Here's a fun counterexample: a function $\mathbb{R}^n \to \mathbb{R}$ that is jointly convex in any $n-1$ of the variables, but not in all variables at once. The function is
$f(x_1,\ldots,x_n) = \frac{1}{2}(n-1.5)\sum_{i=1}^n x_i^2 - \sum_{i < j} x_ix_j$
To see why this is, note that the Hessian of $f$ is equal to
$\left[ \begin{array}{cccc} n-1.5 & -1 & \cdots & -1 \ -1 & n-1.5 & \cdots & -1 \ \vdots & \vdots & \ddots & \vdots \ -1 & -1 & \cdots & n-1.5 \end{array} \right]$
This matrix is equal to $(n-0.5)I - J$, where $I$ is the identity matrix and $J$ is the all-ones matrix, which is rank 1 and whose single non-zero eigenvalue is $n$. Therefore, this matrix has $n-1$ eigenvalues of $n-0.5$, as well as a single eigenvalue of $-0.5$, and hence is not positive definite.

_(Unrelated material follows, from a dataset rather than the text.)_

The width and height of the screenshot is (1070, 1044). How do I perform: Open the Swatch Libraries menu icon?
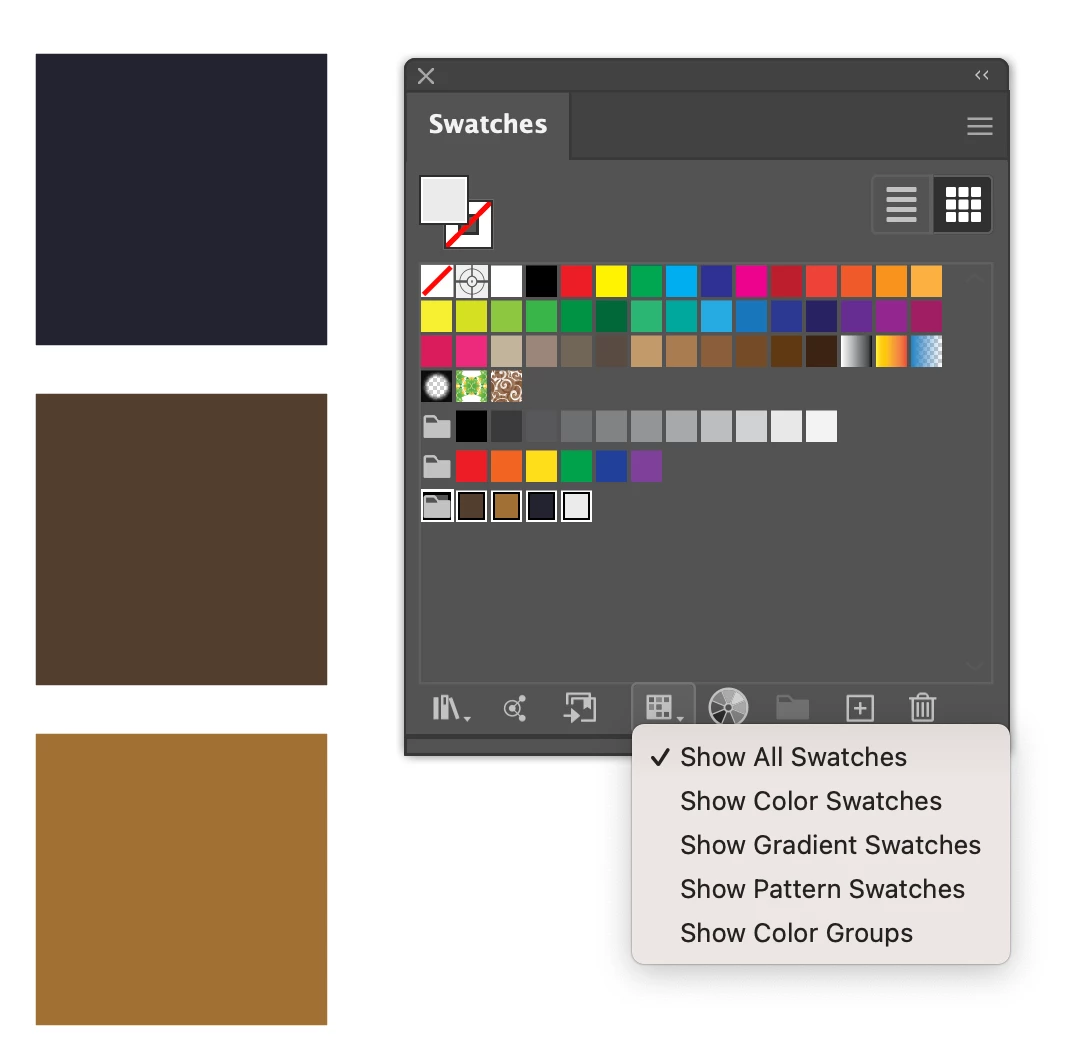450,708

On the other hand, any submatrix of size $n-1$ is of the form $(n-0.5)I-J$, but where now $J$ is only $(n-1) \times (n-1)$. This matrix now has $n-2$ eigenvalues of $n-0.5$, together with a single eigenvalue of $0.5$, and hence is positive definite. Therefore, the Hessian is positive definite when restricted to any $n-1$ variables, and hence $f$ is convex in any $n-1$ variables, but not in all $n$ variables jointly.